Wealth manager to release quarterly results. This afternoon, Gluskin Sheff (GS) will publish its fourth-quarter earnings report for the three months ending June 30. The firm’s previous set of results marked an intermediate peak for the stock, as shares slid 17 per cent in the two weeks following the release of the Q3 figures. In early June, the wealth manager announced its plan to acquire Blair Franklin Asset Management, which specializes in fixed income, for $15 million in cash and 1.9 million shares (which were valued at roughly $57 million at that time). This transaction was closed at the beginning of August. Investors responded favourably to the announcement of the deal, sending shares six per cent higher that day.

Daily Dispatches

The U.S. Federal Reserve’s Janet Yellen and her colleagues made waves on Wednesday with a new statement and set of projections for market participants to digest. The statement was considered to be moderately dovish, as retained two of the elements that showed a change in policy isn’t coming any time soon: the references to “considerable” time between the end of the central bank’s bond-buying program and the first rate hike, and the “significant” underutilization of labour resources, which indicates that there’s still a lot of slack. However, FOMC members’ projections for the future path of the federal funds rate (commonly known as the dot plot) was incrementally hawkish relative to the previous set released in June. More monetary policy-makers now see the first rate hike coming in 2015, and the average dot for the policy rate at year-end 2015 and 2016 edged higher. During the press conference, Janet Yellen stressed that there is no mechanical, formulaic definition of “considerable time” and downplayed the importance of the dot plot. At the end of the day, U.S. stocks were up (with the Dow Jones closing at an all-time high), bond yields rose, and the greenback went on a tear.


The poor performance of China’s real estate market will continue to raise questions about whether policy-makers can engineer a soft landing. Citing data from the National Bureau of Statistics, Xinhua reports that in August, new home prices fell in 68 out of 70 cities surveyed on a monthly basis, with existing home prices declining in 67 of 70 cities relative to July. This marks the fourth consecutive month of price declines. On an annual basis, resale prices were down in roughly half of all cities surveyed.


Japanese exports dropped by 1.3 per cent year-over-year in August. However, this was a smaller decline than economists were expecting. In addition, the decline in exports was fuelled by a drop-off in shipments to the United States. Considering that the American economy is starting to pick up steam, this part of the reading may be an anomaly.
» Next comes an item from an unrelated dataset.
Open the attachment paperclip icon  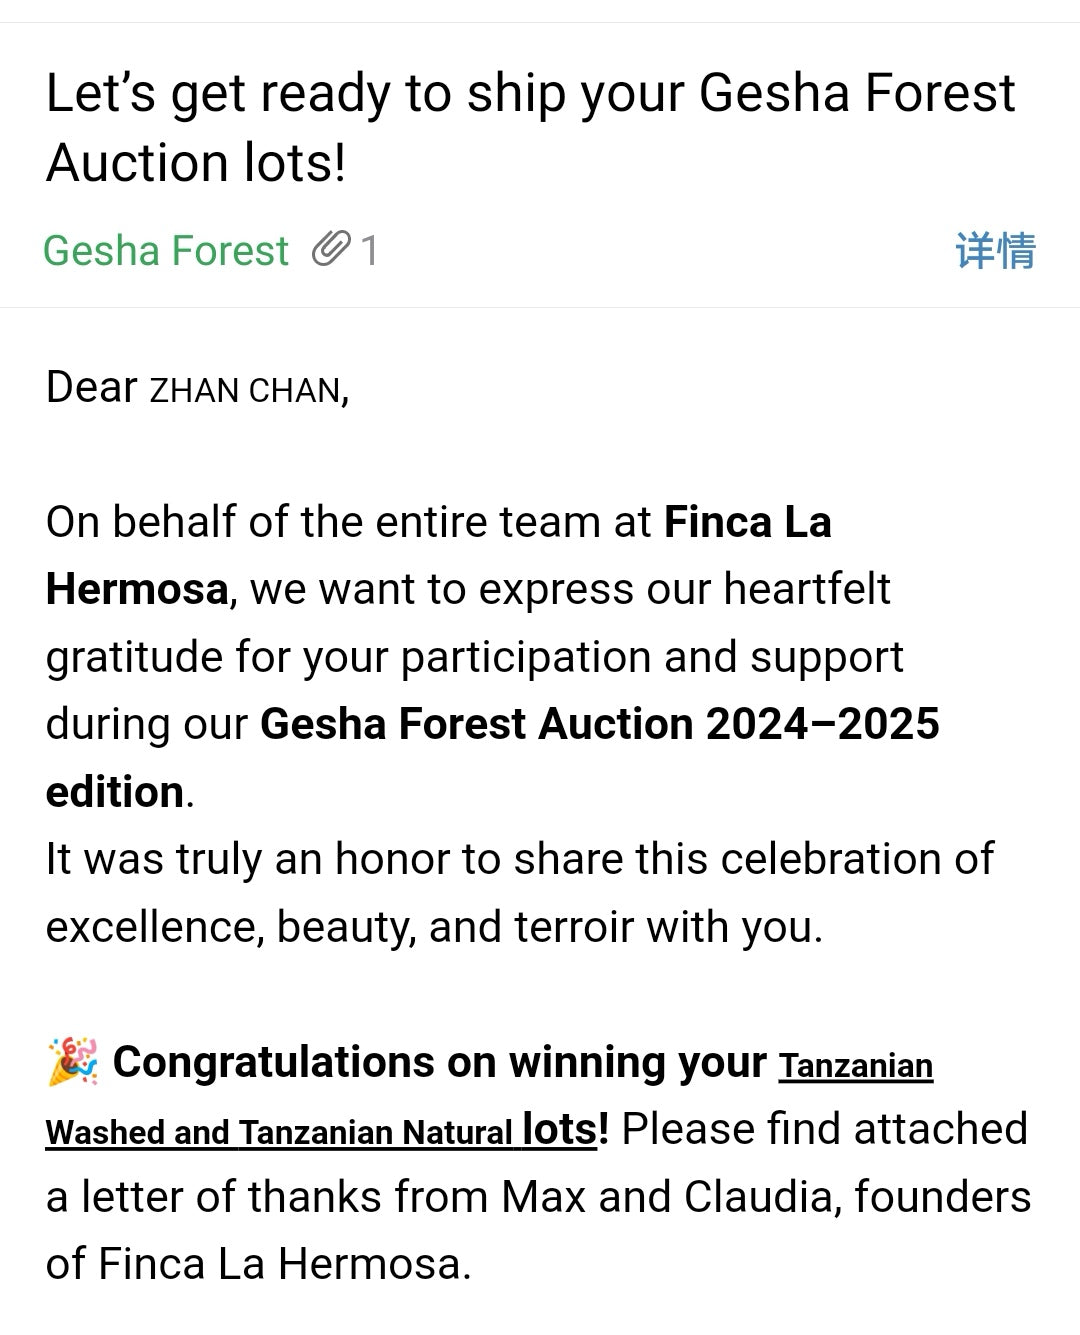[332, 249]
Today, residents of Scotland head to the polls to vote on whether they want independence from Britain. The pre-election polls show that the No side, which supports unity, has a slim lead. Voting should be done by the time the Eastern time zone ends its work day, but the results may not be official until 2:00 a.m. (EDT). “Essentially, a Yes vote is likely to weigh heavily on the sterling and equities. A No vote should result in a relief rally and is likely to be positive for the sterling and equities,” writes IG market strategist Stan Shamu. “However, even if we get a No vote, I feel the recovery will be capped by the fact this whole situation is likely to give rise to further structural issues in the not-too-distant future.”